Decía González que los mandatarios con tentaciones o pecados autocráticos inventan situaciones que, para justificar su abuso ante las leyes o, peor, el desprecio por sus constituciones, insisten en crear un inexistente “pueblo” para burlarse de los derechos del ciudadano.

Esta triste realidad se nos presenta de forma muy aguda en nuestra destruida Venezuela, la transformación de una república en bolivariana se justificó como un deseo del pueblo que en realidad poco ha sido consultado y mucho ha sido ignorado y traicionado.

Recordar que durante años se mantuvo una Asamblea Nacional que solo representaba a un partido y que fue elegida por un tercio de los votantes registrados para el momento, es conveniente para entender cómo la metamorfosis bolivariana nos ha convertido en “Cubazuela” traicionando los anhelos de independencia que alguna vez transmitió Simón Bolívar, nuestro único Libertador.

El poder corrompe, dice el dicho, en realidad una afirmación simplista, pues no es el caso de la mayoría, pero cierto es que son muchos los que no pasan la prueba. Hay quienes se consideran a sí mismos con condiciones innatas para mandar, pues no distinguen despotismo de liderazgo. El tirano déspota carece de autocrítica, solo oye su veleidoso eco que pretende convertir en multitud.

¿Cuál es la justificación real para ignorar la voluntad ciudadana expresada en las urnas de diciembre de 2015 y pretender sustituir la auténtica representación popular por una espuria agrupación de acólitos que por arte de burla se autodenominan y proclaman ser el verdadero pueblo y no el que está formado por la mayoría de los ciudadanos? ¿Podríamos imaginarnos mayor traición? Claro que no, y así lo ha interpretado el mundo entero mediante el total desconocimiento de su autoridad.

Mientras nadamos en las profundas y oscuras aguas de esa traición se pretende armar otra trama, siempre con la búsqueda de la imposición de la voluntad tiránica. Se intentan negociar los derechos del ciudadano y casi solicitar agradecimiento por una inexistente concesión, la celebración de las ya vulneradas elecciones.

Es posible que estemos confundiendo el poder político que permite mejorar al pueblo con una unívoca voluntad de dominio, y quiera Dios que no sea más bien un mal que, causado por el resentimiento, se transforme en un agresor invisible para rivales y propios, pues hay quienes, como el personaje de Tolkien, Denethor, son capaces de destruir a sus propios hijos con tal de mantenerse en el poder.

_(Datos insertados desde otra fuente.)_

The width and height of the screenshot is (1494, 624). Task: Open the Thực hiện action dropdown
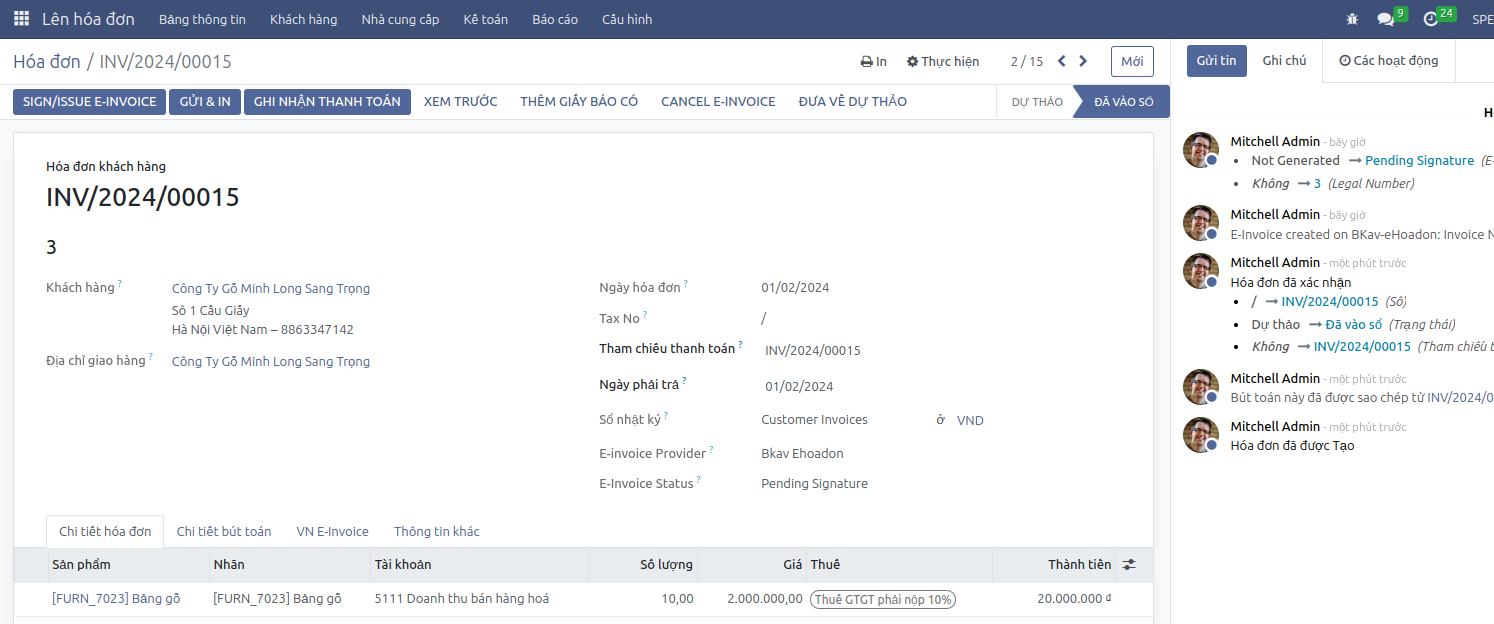coord(943,62)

Es un momento aciago que impone un gran reto, el camino se va dividiendo en senderos menos claros y más difíciles. Quedará la repugnancia por quienes, en la barrunta de lo inaceptable, sean incapaces de luchar por el ciudadano y mirar a la cara de sus mayores y no sentir vergüenza de no haber estado a la altura del reto.

No es malo en sí el poder, como sí lo es la voluntad de dominio. Dice una inscripción en un viejo castillo español: “Cuando se reina o gobierna a golpe de temor se destruye la convivencia y todo se derrumba”.